** Activity **
Copy out the data from the line containing "Kontakty (150, 254)" to its last line, exactly. No pictures.

Saved entries
+ + + +
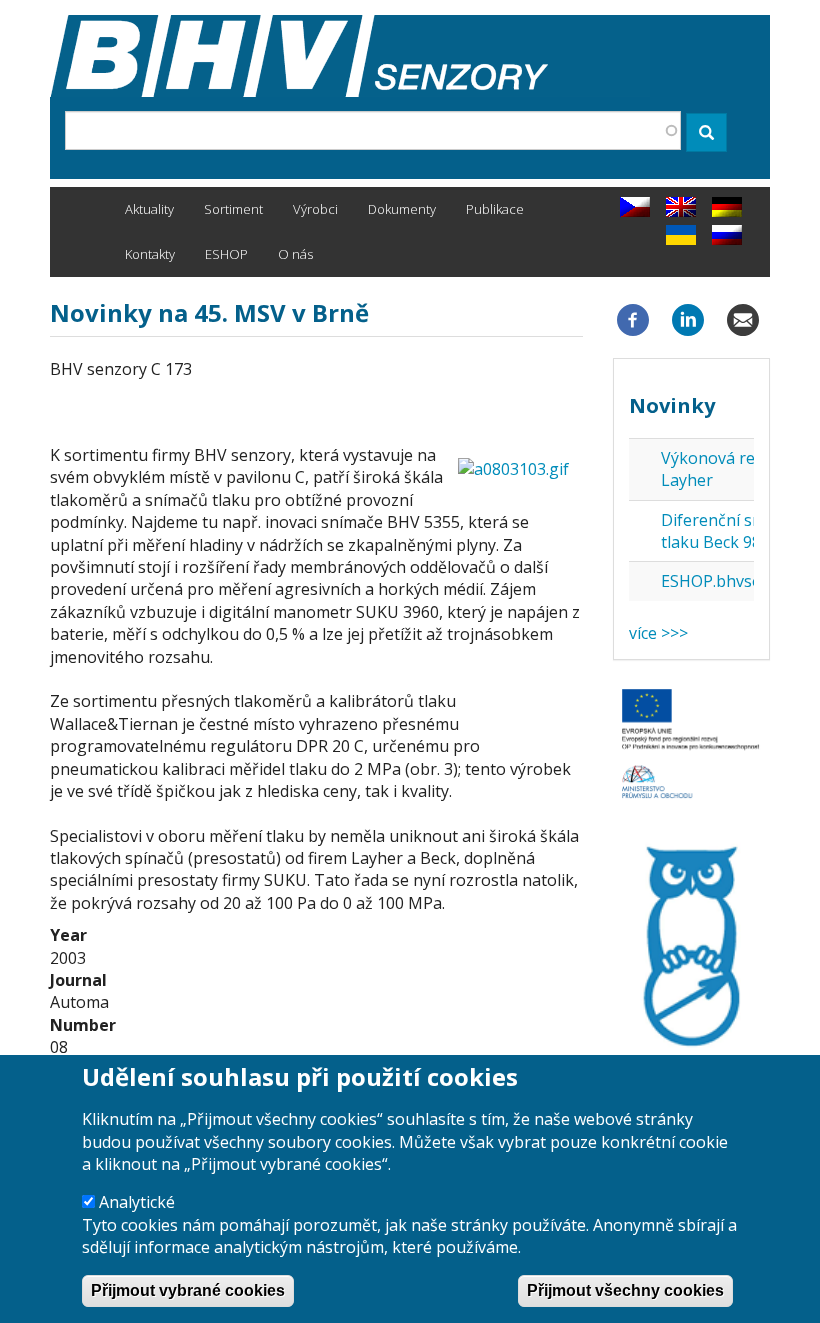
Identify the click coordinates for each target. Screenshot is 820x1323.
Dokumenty (402, 209)
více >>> (658, 633)
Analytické (137, 1202)
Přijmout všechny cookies (625, 1290)
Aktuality (149, 209)
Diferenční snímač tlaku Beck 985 (729, 531)
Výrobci (315, 209)
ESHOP (226, 254)
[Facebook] (633, 319)
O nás (295, 254)
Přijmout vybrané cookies (188, 1290)
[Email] (743, 319)
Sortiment (233, 209)
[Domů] (350, 56)
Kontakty (150, 254)
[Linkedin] (688, 319)
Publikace (495, 209)
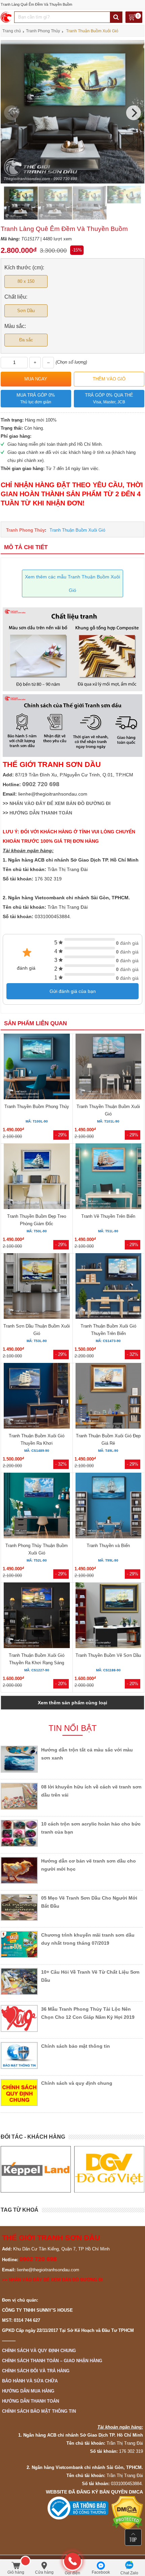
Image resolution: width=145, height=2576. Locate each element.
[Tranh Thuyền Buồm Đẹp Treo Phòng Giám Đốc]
+ + + +
** Result of the task **
Kontakty (150, 254)
[Linkedin] (688, 319)
Publikace (495, 209)
Image resolution: width=145, height=2576. Locate each element.
[Tranh Thuyền Buồm Đẹp Treo Phòng Giám Đốc]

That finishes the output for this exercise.